There were songs we listened to while on the road that would’ve been obvious choices for memory-jogging, but I wasn’t trying to go back in time. (And I also find music with lyrics fatally distracting while writing.) What I was really trying to do was to create an authentic mood in the present similar to the mood I’d been in back then, that would enable me to write about the trip’s events with a depth of feeling that the passage of time might have otherwise made shallow.

And I found the perfect soundtrack—or soundtracks, rather. When you need music to help conjure up a specific feeling (and conjure it up quick), for me, there’s one obvious place to turn: movie soundtracks, which have been written to serve just that purpose.

The pick-up truck

I’m not exactly your typical backpacking gal (or even her third cousin twice removed) as the book’s title—Backpacked: A Reluctant Trip Across Central America—suggests. For the first month I had to bite back a growing desire to pick up my backpack and go home, and an anxiety about the fact that I hadn’t yet. This all changed when, quite by chance, I got to ride in the back of pick-up truck through the stunning highlands of Honduras where I realised how lucky I was to be experiencing such a thing. To help bring back that feeling of pure joy and sudden elation, I listened to Gumption, a piece by Hans Zimmer from The Holiday soundtrack.

### [Provided material]
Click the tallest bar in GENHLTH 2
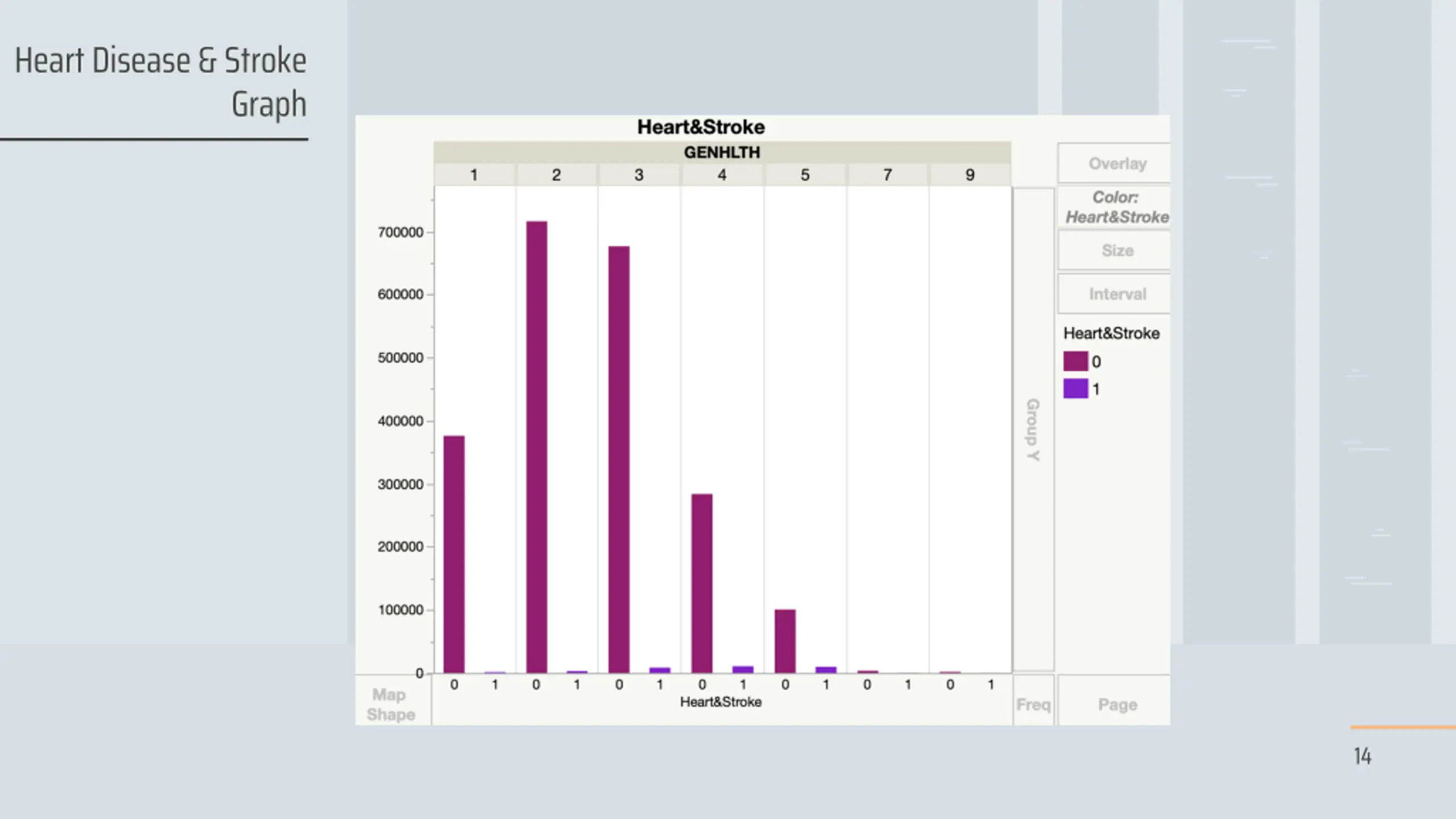 pos(536,447)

### [Your goal]
Reproduce the entire passage above about writing to movie soundtracks, word for word.

### [Solution]
There were songs we listened to while on the road that would’ve been obvious choices for memory-jogging, but I wasn’t trying to go back in time. (And I also find music with lyrics fatally distracting while writing.) What I was really trying to do was to create an authentic mood in the present similar to the mood I’d been in back then, that would enable me to write about the trip’s events with a depth of feeling that the passage of time might have otherwise made shallow.

And I found the perfect soundtrack—or soundtracks, rather. When you need music to help conjure up a specific feeling (and conjure it up quick), for me, there’s one obvious place to turn: movie soundtracks, which have been written to serve just that purpose.

The pick-up truck

I’m not exactly your typical backpacking gal (or even her third cousin twice removed) as the book’s title—Backpacked: A Reluctant Trip Across Central America—suggests. For the first month I had to bite back a growing desire to pick up my backpack and go home, and an anxiety about the fact that I hadn’t yet. This all changed when, quite by chance, I got to ride in the back of pick-up truck through the stunning highlands of Honduras where I realised how lucky I was to be experiencing such a thing. To help bring back that feeling of pure joy and sudden elation, I listened to Gumption, a piece by Hans Zimmer from The Holiday soundtrack.